A detective’s invitation to a suspect to tell his side of the story without first warning him of his right to remain silent has resulted in a sharply divided Hawaii Supreme Court ruling overturning the man’s attempted-manslaughter conviction.
In a 3-2 decision, the court ordered a new trial for Pulumataala Eli, who was accused of hitting his 7-month-old daughter’s head four times and throwing her around in a minivan at Ala Moana Park in 2007. She suffered permanent brain damage.
The majority held that the statements Eli gave to police should not have been admitted during his 2009 trial.
Defense lawyers applauded the ruling, saying it strengthens the requirement that suspects be told of their rights before police obtain a statement from them.
City Prosecutor Keith Kaneshiro said he "strongly" disagrees with the court’s majority, but will abide by the decision.
It’s unclear how often police make unrecorded statements that encourage or invite arrestees to give their account before they are formally read their rights.
Kaneshiro, however, said he will notify police that because of the ruling, they should be "very careful" about how they phrase their questions and what they say to suspects prior to warning them of their rights.
Eli, 37, was originally charged with second-degree attempted murder for allegedly inflicting the injuries after an argument with the baby’s mother.
The mother, Sarah Fuller, said they were arguing over her intention to leave Eli and call off their wedding. She said Eli blamed the daughter.
The prosecution said the girl, age 2 at the time of the trial, could not walk or "put two words together."

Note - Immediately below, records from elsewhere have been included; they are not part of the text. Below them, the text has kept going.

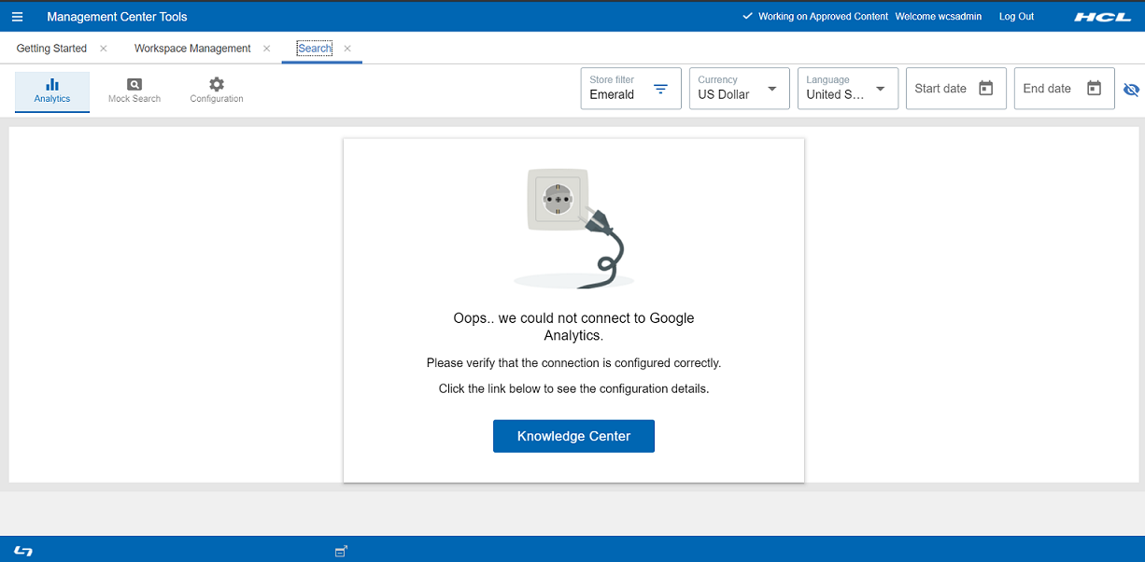Toggle the crossed-eye visibility icon
This screenshot has width=1145, height=562.
tap(1132, 90)

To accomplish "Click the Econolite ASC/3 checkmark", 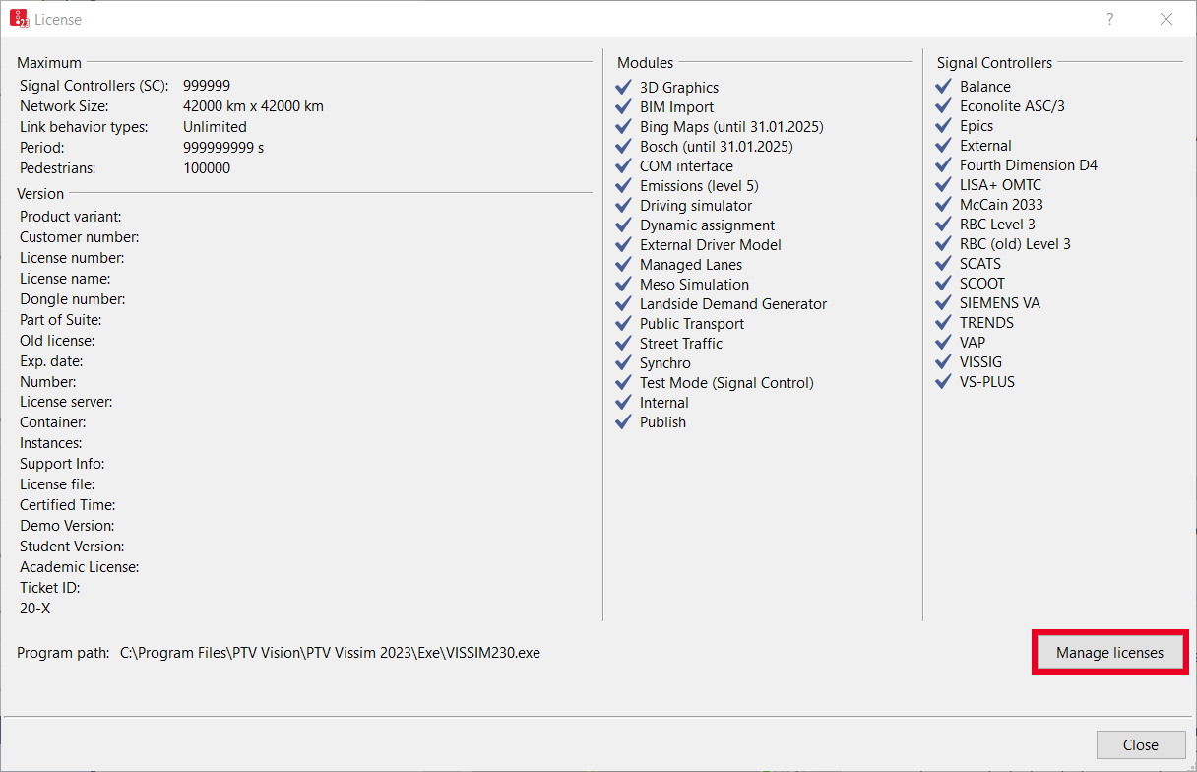I will pos(943,105).
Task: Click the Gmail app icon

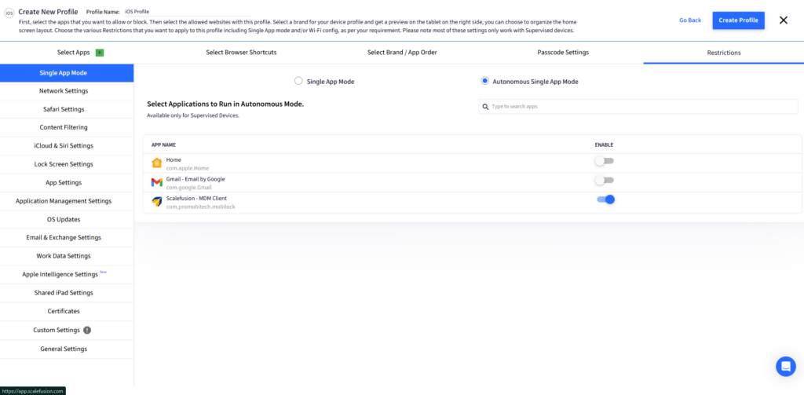Action: 157,182
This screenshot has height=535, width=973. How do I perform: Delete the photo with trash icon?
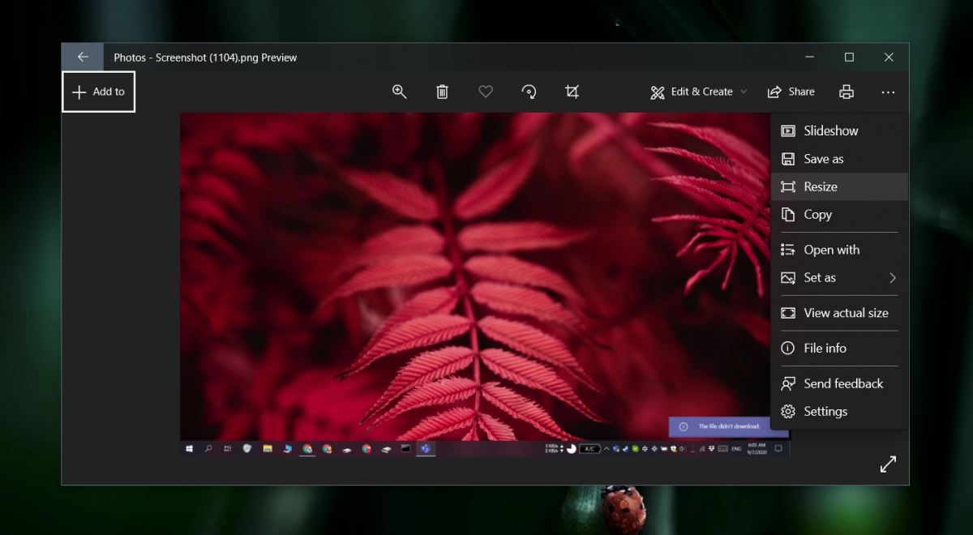(442, 92)
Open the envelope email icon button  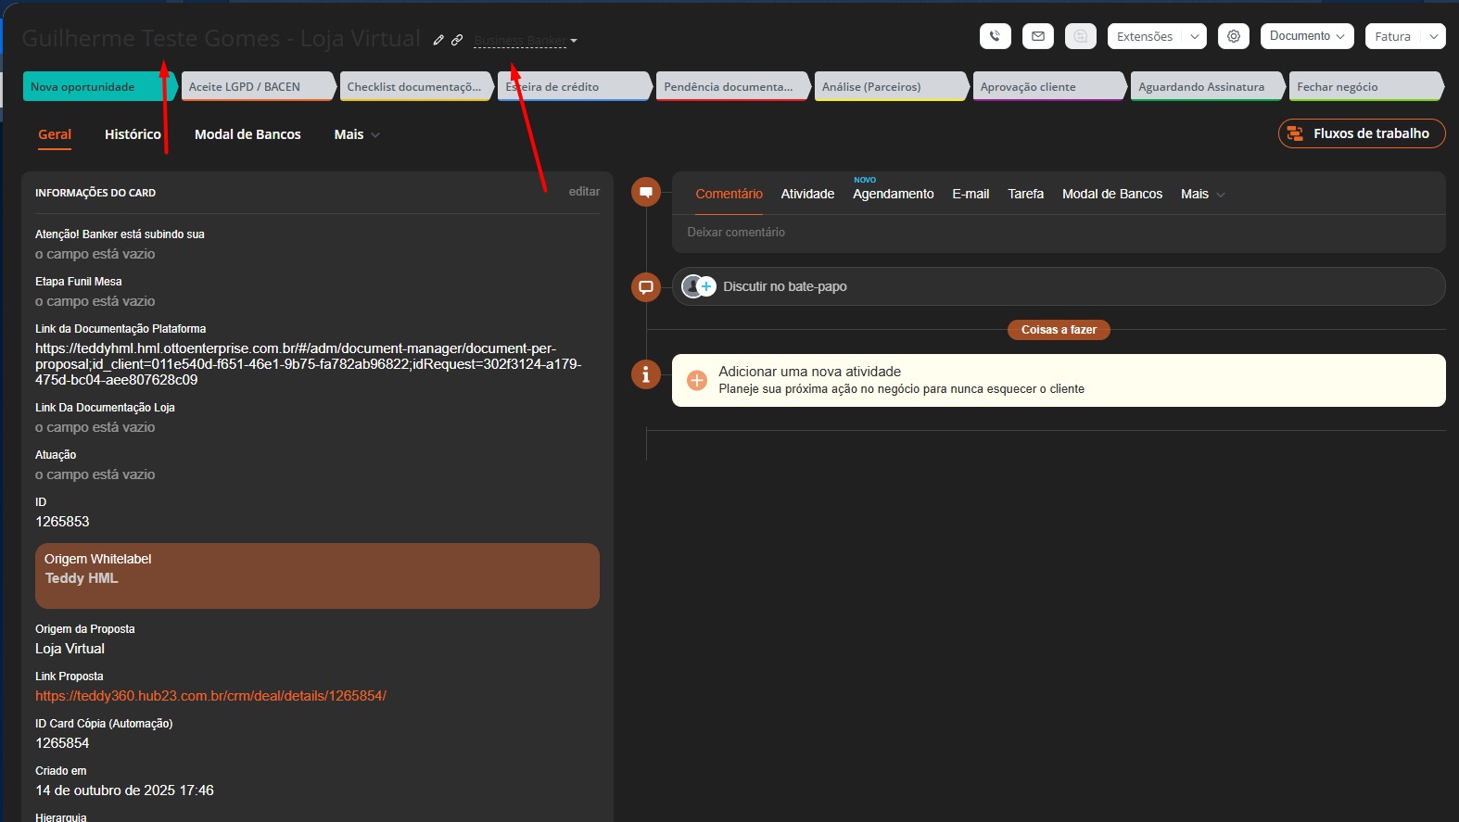[x=1037, y=36]
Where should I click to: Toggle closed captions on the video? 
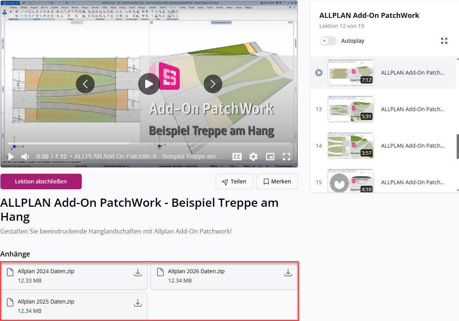237,157
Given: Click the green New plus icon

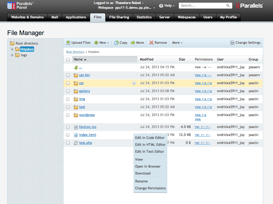Looking at the screenshot, I should pos(96,43).
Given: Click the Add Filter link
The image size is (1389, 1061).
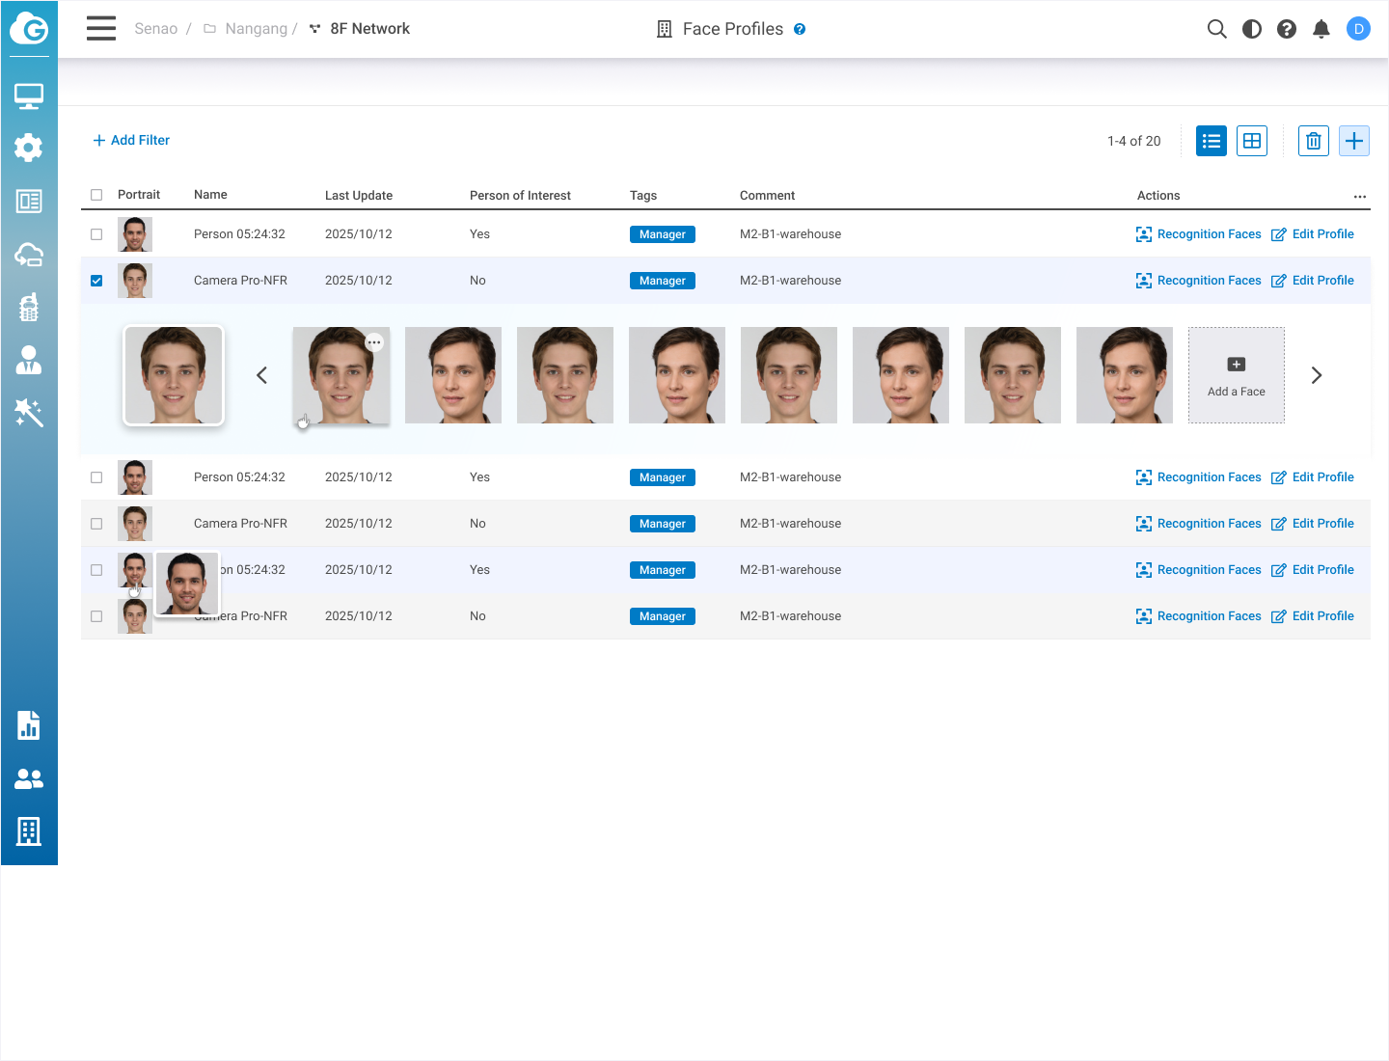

Eli’s defense was that he never intended to kill his daughter.
The jury found Eli guilty of the lesser offense of attempted manslaughter, which normally carries a maximum 20-year term. But because of the age of the victim, his sentence was extended to life in prison with the possibility of parole.
The high court’s ruling, issued earlier this month, hinged on Miranda warnings, which the U.S. Supreme Court declared in 1966 must be given to suspects in custody before their statements can be used against them in court.
The warnings include telling a suspect that he or she has a right to remain silent; that anything they say can be used against them in court; that they have a right to an attorney; and if they cannot afford one, a lawyer will be appointed for them.
In Eli’s case, he was asked by a detective in an interview room if he wanted to give a statement to tell "his side of the story."
Eli agreed, then was read his rights. He then gave a taped statement admitting hitting his daughter and throwing her face-first onto the car seat twice.
But even though he was read his rights before he gave the statement, the Miranda warnings were essentially negated by his earlier agreement to give a statement, Associate Justice Simeon Acoba reasoned in the 31-page majority opinion. The warnings became "only a formality," Acoba said.
Acoba said that inviting arrestees to give their "side of the story" before the Miranda warnings violates defendants’ rights against self-incrimination under the state Constitution. The detective should have known the invitation was likely to prompt Eli to give an incriminating response, the associate justice said.
Associate justices Jim Duffy and Sabrina McKenna agreed with Acoba’s opinion.
In a 14-page dissent, Associate Justice Paula Nakayama said the detective’s invitation was only "preliminary." She said Eli was given his Miranda warnings, he waived those rights and then he gave the recorded statement.
Nakayama said the "totality of the circumstances" does not show that the invitation "impermissibly coerced" Eli into giving the statement.
In a separate dissent, Chief Justice Mark Recktenwald said even if the Miranda warnings should have been given to Eli earlier, his "confession" still should have been admitted at trial.
Both dissenting justices said they would have upheld the conviction.
State Public Defender Jack Tonaki said the ruling "preserves the effectiveness of the Miranda warning process."
He said arrestees are often scared, fearful about what would happen next and easily influenced by the officers.
"It is very tempting to tell someone, you probably want to tell your side of the story," Tonaki said. "The natural inclination of anyone is, ‘Yeah, I want a chance to tell my side.’"
"I think they finally firmed up Miranda rights here," said Eli’s lawyer, David Bettencourt. "There was a loophole that needed to be plugged."
Kaneshiro said he agreed with the dissents.
He said the Miranda rights must be given when police are trying to elicit incriminating statements from the suspect. All the detective did was ask Eli about telling his side of the story, but did not ask anything about the allegations, the prosecutor said.
"It had nothing to do with self-incrimination," Kaneshiro said. "It’s not a violation of Miranda by asking the question."
Kaneshiro said he did not know whether the Eli case is an aberration or whether police ask similar questions, but said he will send a memo to the police department about the decision.
The prosecutor said Eli will be retried even without his statements.
"It’s always more difficult without the statement, but it’s not impossible," he said.